Nowadays, if I get unexpected results in a printf, one of the first
things I check is that my format specifiers and data types match.

Yes, they must match, but they do in this specific case.
 
D

Denis McMahon

Yes, they must match, but they do in this specific case.

No they didn't, at least not in the original code, or rather, the
original was doing an implicit char to int cast, which meant that what
the OP thought was an operation on an 8 bit char was (probably) actually
taking place on a 32 bit int.

Consider:

char i = 0x80;
printf("%d",i<<1);

The << operator takes two ints and returns an int, so before the <<
operation takes place, i is implicitly cast to an int.

Next, the integer value 0x80 is shifted left 1 bit to 0x100;

Finally, printf is taking the integer value 0x100 (or binary 0000 0000
0000 0000 0000 0001 0000 0000) and displaying it as a decimal number, 256.

Rgds

Denis McMahon
 
B

Ben Bacarisse

Denis McMahon said:
No they didn't, at least not in the original code, or rather, the
original was doing an implicit char to int cast, which meant that what
the OP thought was an operation on an 8 bit char was (probably) actually
taking place on a 32 bit int.

Consider:

char i = 0x80;
printf("%d",i<<1);

The << operator takes two ints and returns an int, so before the <<
operation takes place, i is implicitly cast to an int.

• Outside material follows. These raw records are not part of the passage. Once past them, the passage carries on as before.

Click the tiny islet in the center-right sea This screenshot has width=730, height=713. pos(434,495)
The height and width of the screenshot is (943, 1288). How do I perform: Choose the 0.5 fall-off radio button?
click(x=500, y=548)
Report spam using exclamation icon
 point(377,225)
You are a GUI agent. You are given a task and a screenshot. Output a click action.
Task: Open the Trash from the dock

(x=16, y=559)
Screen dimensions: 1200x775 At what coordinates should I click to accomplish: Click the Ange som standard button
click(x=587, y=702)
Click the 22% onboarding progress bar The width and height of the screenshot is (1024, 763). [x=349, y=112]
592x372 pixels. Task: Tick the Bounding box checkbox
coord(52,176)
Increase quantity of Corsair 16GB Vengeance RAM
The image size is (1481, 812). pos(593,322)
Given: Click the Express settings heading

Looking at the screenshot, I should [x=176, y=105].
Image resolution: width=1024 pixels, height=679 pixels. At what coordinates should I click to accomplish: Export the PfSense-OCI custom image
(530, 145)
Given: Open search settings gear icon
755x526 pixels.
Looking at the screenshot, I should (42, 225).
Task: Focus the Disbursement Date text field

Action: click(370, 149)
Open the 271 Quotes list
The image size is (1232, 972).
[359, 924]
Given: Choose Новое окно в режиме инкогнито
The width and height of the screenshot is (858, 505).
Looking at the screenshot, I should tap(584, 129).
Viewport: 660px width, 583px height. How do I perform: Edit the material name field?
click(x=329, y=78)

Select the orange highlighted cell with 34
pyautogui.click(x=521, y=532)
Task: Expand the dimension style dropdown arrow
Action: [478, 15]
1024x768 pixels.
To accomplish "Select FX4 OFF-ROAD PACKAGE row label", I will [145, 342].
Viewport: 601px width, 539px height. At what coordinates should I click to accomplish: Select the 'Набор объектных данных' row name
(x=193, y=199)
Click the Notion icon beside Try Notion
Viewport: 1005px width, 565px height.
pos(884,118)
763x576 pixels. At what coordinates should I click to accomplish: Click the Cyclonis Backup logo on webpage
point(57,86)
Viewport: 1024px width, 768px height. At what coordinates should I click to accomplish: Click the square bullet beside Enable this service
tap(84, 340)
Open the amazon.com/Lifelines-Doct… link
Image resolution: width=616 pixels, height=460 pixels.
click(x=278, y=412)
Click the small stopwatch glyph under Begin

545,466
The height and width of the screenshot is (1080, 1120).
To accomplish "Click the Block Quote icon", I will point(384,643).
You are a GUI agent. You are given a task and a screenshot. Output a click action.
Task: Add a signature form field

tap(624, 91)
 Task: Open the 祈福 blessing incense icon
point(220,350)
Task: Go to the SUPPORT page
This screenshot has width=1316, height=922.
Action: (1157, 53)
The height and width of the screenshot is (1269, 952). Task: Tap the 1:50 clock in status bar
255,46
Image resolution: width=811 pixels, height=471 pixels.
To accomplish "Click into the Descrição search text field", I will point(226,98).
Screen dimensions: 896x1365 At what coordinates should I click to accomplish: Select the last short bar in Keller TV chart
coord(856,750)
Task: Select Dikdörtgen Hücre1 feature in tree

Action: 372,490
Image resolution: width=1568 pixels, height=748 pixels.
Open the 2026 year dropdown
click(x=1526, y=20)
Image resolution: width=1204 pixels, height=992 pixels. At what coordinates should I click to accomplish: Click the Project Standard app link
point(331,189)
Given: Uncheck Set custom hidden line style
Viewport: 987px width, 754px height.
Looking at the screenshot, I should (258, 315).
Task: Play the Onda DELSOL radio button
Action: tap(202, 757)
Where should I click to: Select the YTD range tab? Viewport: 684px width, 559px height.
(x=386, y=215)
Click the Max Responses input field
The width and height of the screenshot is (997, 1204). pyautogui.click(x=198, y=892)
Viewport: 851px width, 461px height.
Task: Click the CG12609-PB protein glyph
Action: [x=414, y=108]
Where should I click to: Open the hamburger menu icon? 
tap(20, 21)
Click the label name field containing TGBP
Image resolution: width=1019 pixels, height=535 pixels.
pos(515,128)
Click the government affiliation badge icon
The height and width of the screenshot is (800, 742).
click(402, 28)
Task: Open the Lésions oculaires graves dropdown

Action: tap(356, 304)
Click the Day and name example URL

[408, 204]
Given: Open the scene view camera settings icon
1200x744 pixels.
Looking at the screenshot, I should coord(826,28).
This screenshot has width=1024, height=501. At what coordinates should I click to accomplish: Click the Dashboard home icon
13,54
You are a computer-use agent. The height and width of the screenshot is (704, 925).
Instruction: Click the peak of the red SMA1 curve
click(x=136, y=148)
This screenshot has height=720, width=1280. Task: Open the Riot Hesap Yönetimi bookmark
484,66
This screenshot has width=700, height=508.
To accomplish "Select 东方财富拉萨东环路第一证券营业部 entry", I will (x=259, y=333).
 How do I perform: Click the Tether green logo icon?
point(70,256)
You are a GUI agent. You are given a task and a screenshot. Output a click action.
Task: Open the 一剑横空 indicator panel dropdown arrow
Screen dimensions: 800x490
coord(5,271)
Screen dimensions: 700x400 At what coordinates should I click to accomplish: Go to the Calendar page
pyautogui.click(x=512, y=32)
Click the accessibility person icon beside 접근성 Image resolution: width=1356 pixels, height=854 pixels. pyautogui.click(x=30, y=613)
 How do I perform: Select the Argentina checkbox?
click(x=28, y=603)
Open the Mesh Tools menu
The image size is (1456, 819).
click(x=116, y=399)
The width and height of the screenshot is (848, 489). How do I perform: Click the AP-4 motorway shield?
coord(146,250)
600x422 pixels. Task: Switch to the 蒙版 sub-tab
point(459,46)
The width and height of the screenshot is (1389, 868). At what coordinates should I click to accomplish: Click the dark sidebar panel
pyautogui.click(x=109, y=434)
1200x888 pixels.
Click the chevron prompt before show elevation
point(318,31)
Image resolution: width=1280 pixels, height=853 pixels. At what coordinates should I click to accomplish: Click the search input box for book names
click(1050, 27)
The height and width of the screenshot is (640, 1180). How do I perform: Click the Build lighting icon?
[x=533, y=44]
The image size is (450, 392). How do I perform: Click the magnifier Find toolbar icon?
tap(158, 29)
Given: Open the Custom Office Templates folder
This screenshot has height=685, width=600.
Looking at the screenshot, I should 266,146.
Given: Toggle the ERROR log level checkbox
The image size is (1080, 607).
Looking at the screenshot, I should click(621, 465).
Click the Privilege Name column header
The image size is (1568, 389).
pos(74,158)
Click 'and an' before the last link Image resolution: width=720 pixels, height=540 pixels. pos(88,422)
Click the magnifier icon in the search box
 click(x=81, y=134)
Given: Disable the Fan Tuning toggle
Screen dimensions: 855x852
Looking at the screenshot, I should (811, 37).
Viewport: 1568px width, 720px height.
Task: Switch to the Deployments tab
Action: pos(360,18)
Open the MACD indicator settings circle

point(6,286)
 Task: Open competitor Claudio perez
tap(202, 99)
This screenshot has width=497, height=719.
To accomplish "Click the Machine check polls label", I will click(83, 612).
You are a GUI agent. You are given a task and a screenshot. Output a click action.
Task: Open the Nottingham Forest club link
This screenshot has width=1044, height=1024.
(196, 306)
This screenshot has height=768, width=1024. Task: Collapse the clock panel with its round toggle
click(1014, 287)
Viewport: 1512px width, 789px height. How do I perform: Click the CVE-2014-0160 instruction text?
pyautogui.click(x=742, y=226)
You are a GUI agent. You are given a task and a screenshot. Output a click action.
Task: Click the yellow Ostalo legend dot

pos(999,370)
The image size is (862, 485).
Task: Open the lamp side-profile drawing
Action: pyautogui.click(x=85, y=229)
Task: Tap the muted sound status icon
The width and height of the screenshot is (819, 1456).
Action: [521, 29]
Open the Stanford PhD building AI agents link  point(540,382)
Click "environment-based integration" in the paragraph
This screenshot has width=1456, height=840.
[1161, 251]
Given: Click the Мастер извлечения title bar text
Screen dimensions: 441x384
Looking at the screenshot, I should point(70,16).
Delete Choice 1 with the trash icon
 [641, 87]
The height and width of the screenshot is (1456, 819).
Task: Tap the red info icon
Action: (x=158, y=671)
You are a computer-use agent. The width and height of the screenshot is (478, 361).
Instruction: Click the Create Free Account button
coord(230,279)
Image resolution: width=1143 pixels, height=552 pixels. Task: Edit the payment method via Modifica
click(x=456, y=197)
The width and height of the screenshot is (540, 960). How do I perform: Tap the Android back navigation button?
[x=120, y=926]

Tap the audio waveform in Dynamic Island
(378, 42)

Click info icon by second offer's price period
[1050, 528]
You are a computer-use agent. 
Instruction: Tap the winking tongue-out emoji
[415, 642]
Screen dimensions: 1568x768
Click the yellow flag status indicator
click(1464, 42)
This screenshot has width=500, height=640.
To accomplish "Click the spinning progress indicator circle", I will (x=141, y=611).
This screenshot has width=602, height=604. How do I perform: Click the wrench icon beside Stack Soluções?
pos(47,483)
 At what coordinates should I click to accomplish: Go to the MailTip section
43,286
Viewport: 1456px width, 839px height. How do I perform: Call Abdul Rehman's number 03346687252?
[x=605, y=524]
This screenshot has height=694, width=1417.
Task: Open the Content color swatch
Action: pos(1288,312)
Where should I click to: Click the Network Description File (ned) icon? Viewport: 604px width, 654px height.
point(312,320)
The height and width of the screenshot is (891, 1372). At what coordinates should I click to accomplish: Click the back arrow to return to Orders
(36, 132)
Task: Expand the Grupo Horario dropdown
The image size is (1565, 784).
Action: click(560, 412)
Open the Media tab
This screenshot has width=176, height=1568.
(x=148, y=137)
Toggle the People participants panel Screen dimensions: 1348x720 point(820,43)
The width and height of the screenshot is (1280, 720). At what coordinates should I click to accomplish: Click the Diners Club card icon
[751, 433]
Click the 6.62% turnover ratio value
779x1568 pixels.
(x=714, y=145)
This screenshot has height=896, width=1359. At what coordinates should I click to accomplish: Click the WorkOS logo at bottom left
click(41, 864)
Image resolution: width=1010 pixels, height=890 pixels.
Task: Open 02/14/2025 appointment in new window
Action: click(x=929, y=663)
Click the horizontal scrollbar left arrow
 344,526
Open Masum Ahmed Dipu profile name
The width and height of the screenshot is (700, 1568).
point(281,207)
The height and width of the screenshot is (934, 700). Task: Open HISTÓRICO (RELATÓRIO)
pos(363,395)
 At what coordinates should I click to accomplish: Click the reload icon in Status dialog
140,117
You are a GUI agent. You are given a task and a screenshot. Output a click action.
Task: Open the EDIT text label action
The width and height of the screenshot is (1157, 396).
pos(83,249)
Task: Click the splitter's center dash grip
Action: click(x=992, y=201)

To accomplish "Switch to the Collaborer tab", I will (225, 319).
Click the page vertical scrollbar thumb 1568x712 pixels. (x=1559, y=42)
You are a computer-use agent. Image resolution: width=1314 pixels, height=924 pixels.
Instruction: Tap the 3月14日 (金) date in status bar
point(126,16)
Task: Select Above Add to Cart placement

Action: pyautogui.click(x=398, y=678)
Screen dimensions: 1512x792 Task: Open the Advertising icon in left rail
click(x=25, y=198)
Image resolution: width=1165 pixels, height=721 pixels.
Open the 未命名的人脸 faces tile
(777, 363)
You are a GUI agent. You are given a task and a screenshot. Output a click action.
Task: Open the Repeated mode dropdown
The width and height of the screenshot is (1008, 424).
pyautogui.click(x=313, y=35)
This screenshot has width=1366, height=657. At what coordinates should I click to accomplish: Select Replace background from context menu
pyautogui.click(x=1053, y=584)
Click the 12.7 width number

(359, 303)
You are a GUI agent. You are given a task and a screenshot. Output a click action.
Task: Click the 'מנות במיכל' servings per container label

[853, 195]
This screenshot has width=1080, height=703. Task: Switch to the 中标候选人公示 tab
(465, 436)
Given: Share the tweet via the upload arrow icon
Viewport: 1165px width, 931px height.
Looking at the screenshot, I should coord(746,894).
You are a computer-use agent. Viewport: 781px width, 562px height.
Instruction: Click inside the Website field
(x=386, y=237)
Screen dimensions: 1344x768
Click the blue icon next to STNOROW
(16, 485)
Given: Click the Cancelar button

Next, the integer value 0x80 is shifted left 1 bit to 0x100;

Finally, printf is taking the integer value 0x100 (or binary 0000 0000
0000 0000 0000 0001 0000 0000) and displaying it as a decimal number,
256.

In what way does the int argument (i << 1) not match the %d format?
 
D

Denis McMahon

In what way does the int argument (i << 1) not match the %d format?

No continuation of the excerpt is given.